Des hommes armés ont tué au moins 32 personnes et enlevé plusieurs autres dans le nord du Nigeria samedi, selon des témoins et la police locale, marquant le dernier incident de la crise sécuritaire en cours dans le pays. Les attaques, qui ont eu lieu dans la région de Borgu, dans l'État de Niger, ont impliqué des hommes armés à moto et ont attiré une nouvelle attention sur les défis auxquels le Nigeria est confronté pour contenir divers groupes armés, y compris ceux affiliés à l'EIIL (ISIS) et les gangs impliqués dans les enlèvements contre rançon, selon Al Jazeera.
Les raids au Nigeria ont eu lieu dans un contexte de situation sécuritaire complexe dans la région. Les attaques mettent en évidence les menaces persistantes auxquelles sont confrontées les communautés du nord du Nigeria, où la violence est un problème récurrent.
Dans d'autres développements internationaux, l'armée américaine a lancé des frappes de représailles contre des cibles de l'EIIL en Syrie entre le 3 et le 12 février, touchant plus de 30 cibles, y compris des infrastructures et des installations de stockage d'armes, selon une déclaration du Commandement central américain (CENTCOM) rapportée par Al Jazeera. Les frappes ont été menées en réponse à la mort de deux soldats américains et d'un interprète l'année dernière.

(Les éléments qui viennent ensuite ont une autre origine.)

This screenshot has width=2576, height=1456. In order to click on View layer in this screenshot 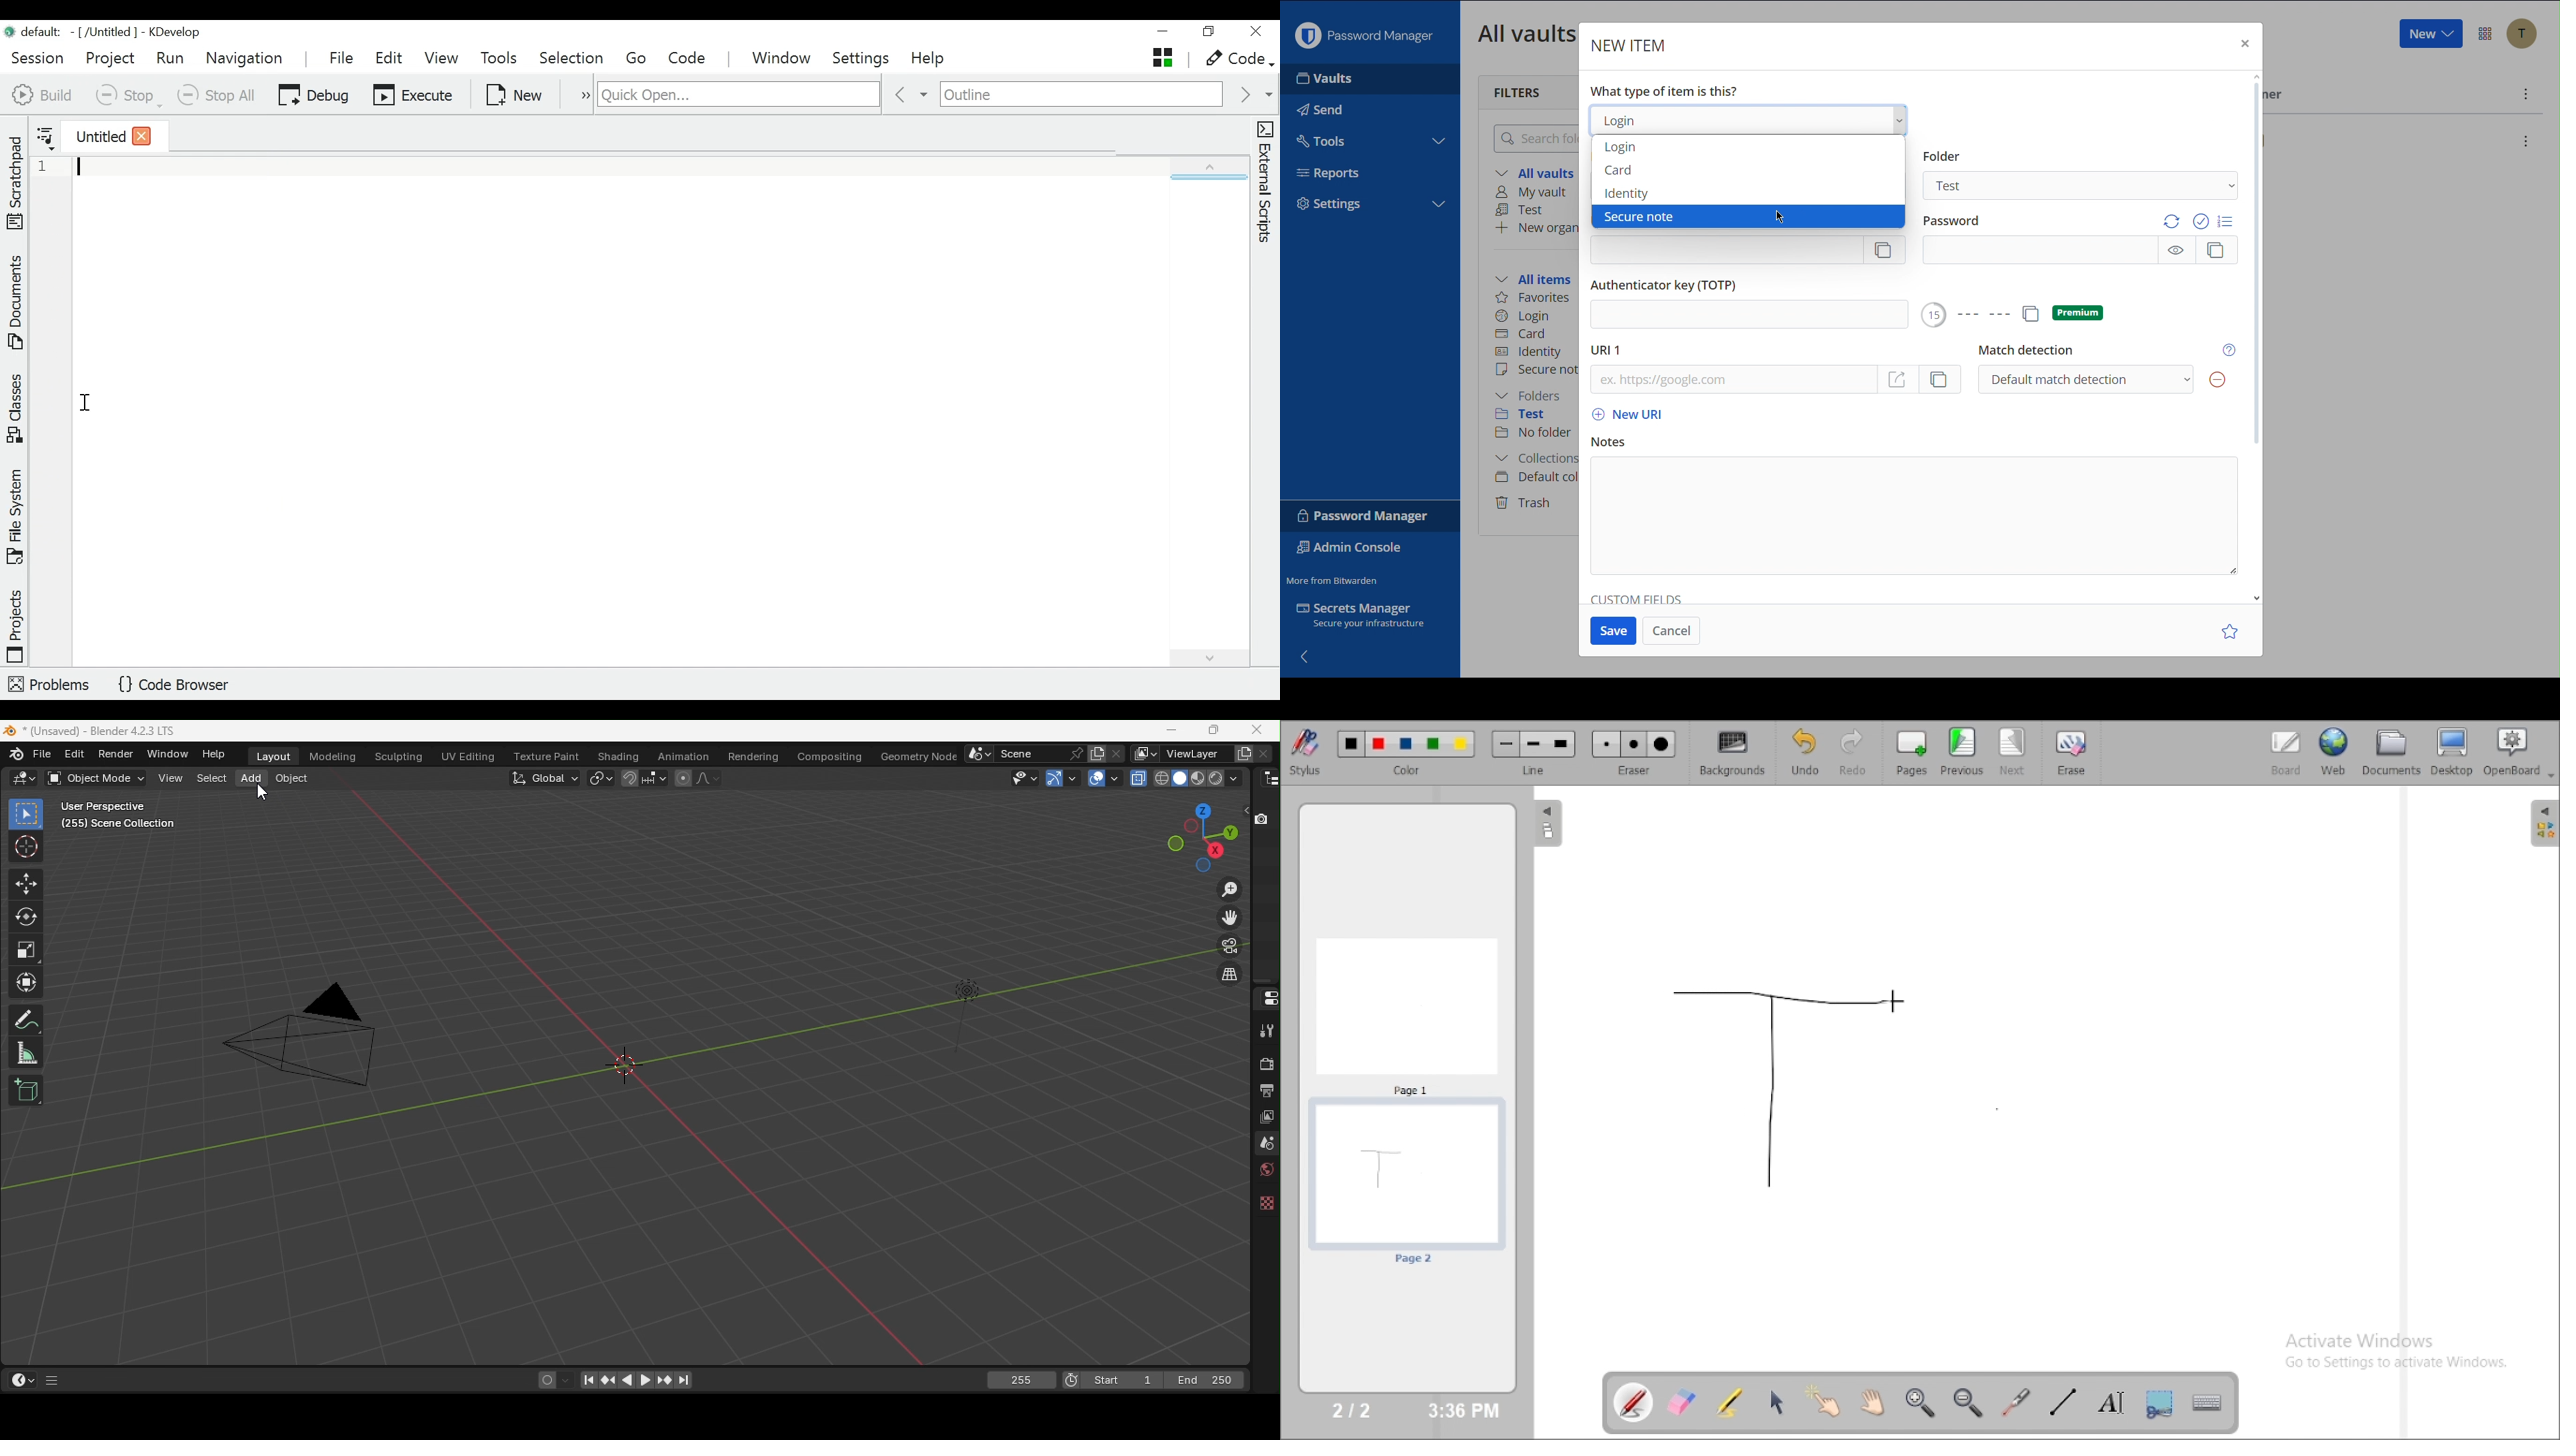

Parallèlement, la guerre russo-ukrainienne continue, les forces russes ayant lancé une attaque de drones sur la ville ukrainienne d'Odessa dans la nuit de samedi, entraînant la mort d'une femme âgée et des dommages aux bâtiments résidentiels, selon le Service d'urgence de l'État ukrainien via Al Jazeera.
Dans d'autres nouvelles, le Royaume-Uni et ses alliés ont révélé que le chef de l'opposition russe, Alexeï Navalny, avait été tué à l'aide d'un poison développé à partir d'une toxine de grenouille, selon Sky News. La neurotoxine, qui est classée comme une arme chimique, est 200 fois plus puissante que la morphine. Le ministre allemand des Affaires étrangères a déclaré que "les victimes suffoquent dans l'agonie".
De plus, une survivante du réseau de trafic de Jeffrey Epstein a partagé son expérience, déclarant que ses recruteurs "riaient" alors qu'elle était agressée sexuellement, selon Sky News. Elle a décrit son emprisonnement comme étant plus que physique, le comparant à être "menottée de manière invisible".